# DATA FOR THIS EXERCISE
※ ※ ※
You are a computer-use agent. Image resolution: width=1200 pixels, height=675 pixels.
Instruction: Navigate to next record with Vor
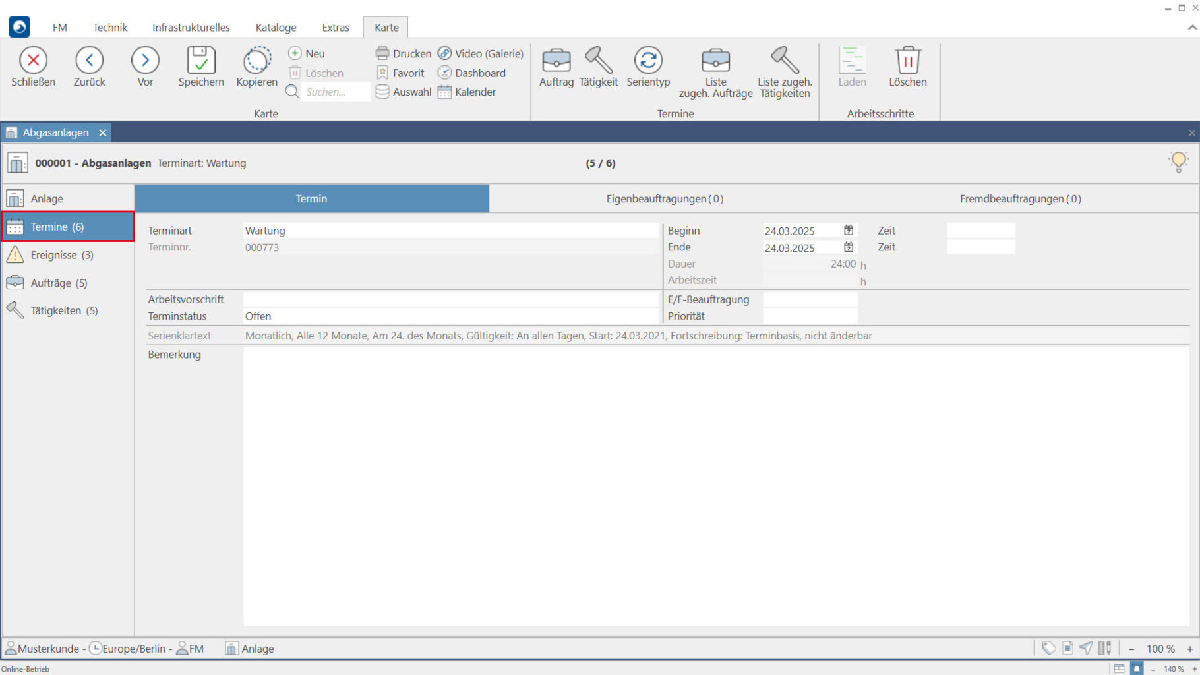pyautogui.click(x=145, y=61)
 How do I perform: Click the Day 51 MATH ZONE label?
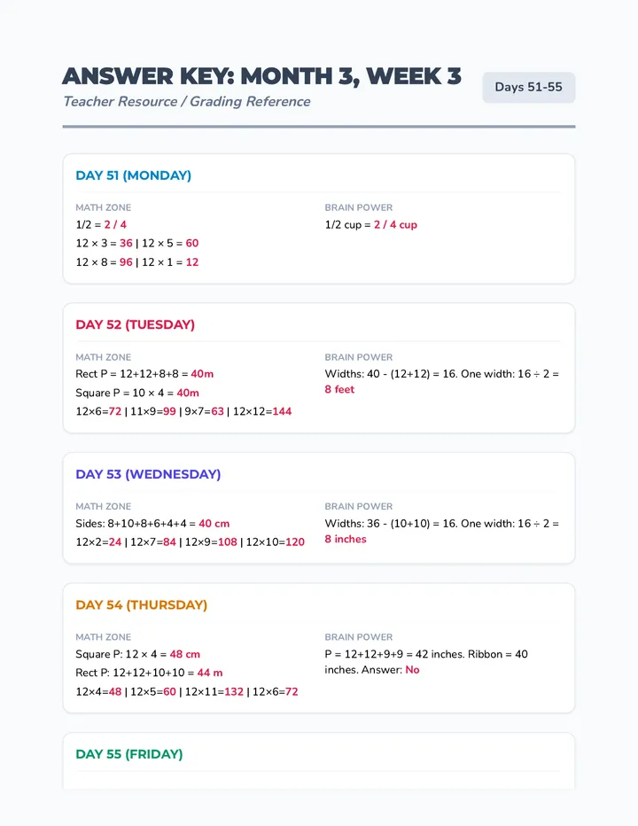pos(104,207)
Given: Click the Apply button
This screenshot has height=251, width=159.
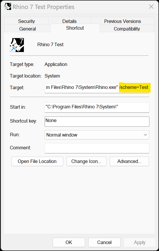Looking at the screenshot, I should [x=139, y=242].
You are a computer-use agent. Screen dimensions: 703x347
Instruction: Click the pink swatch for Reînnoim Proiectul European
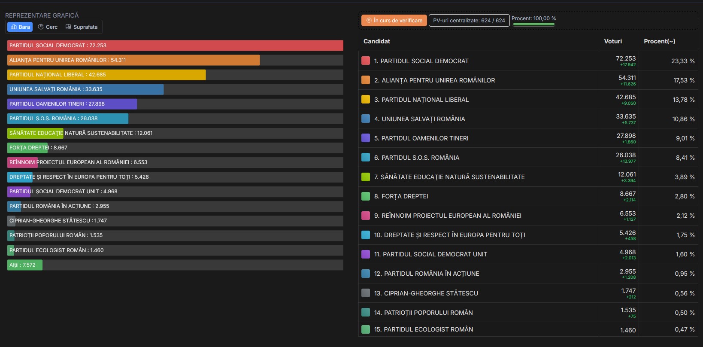366,216
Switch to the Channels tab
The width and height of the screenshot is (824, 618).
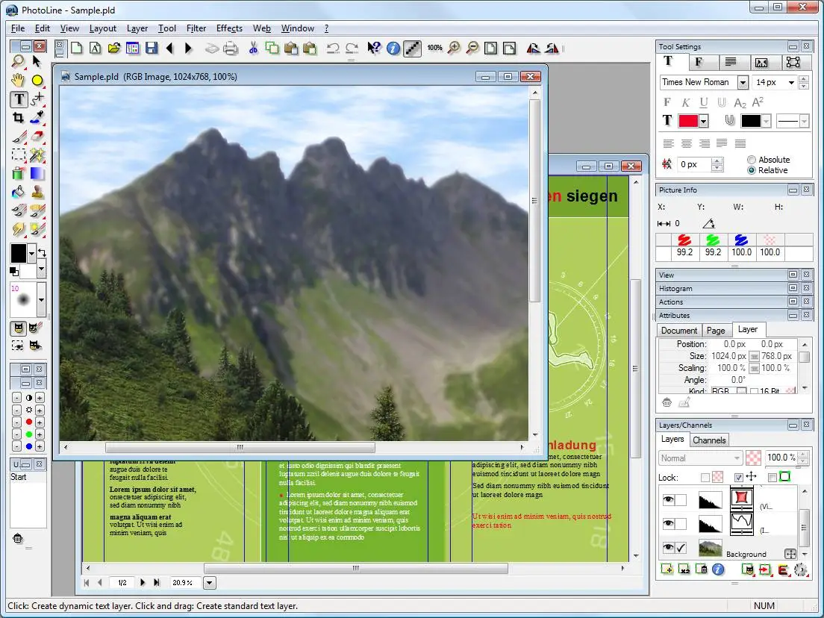click(x=709, y=440)
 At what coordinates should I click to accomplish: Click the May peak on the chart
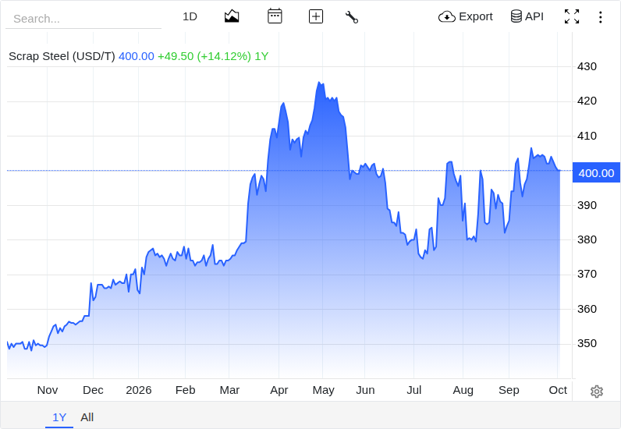pyautogui.click(x=319, y=83)
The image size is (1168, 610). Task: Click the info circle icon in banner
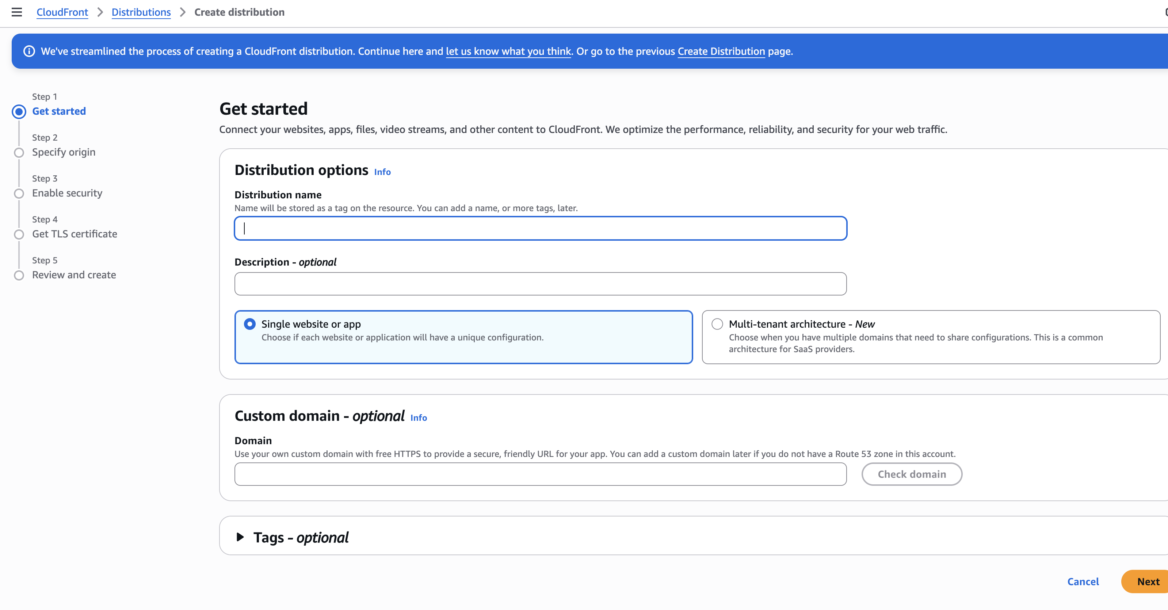coord(29,51)
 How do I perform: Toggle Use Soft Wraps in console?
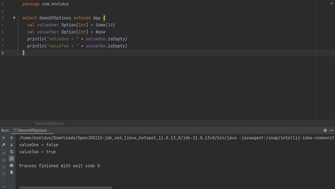[11, 152]
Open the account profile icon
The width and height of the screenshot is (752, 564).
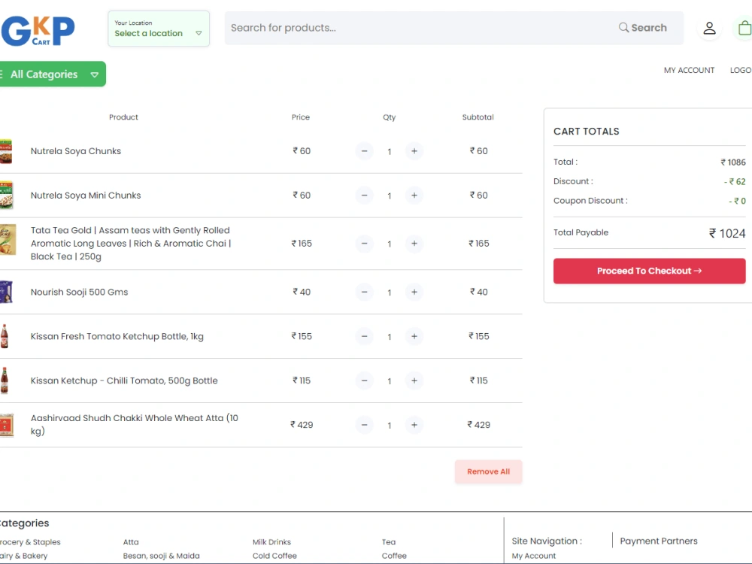[x=710, y=28]
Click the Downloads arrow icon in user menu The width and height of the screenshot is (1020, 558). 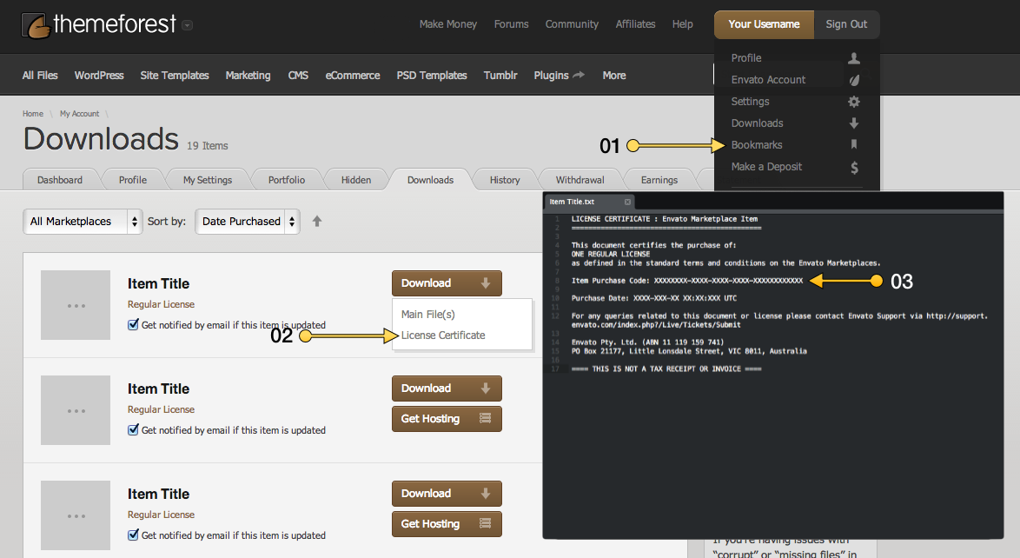[854, 123]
※ ※ ※
# GIVEN TASK
How many lines in the data above contain the string "computer"? Give only the number.

# SOLUTION BELOW
2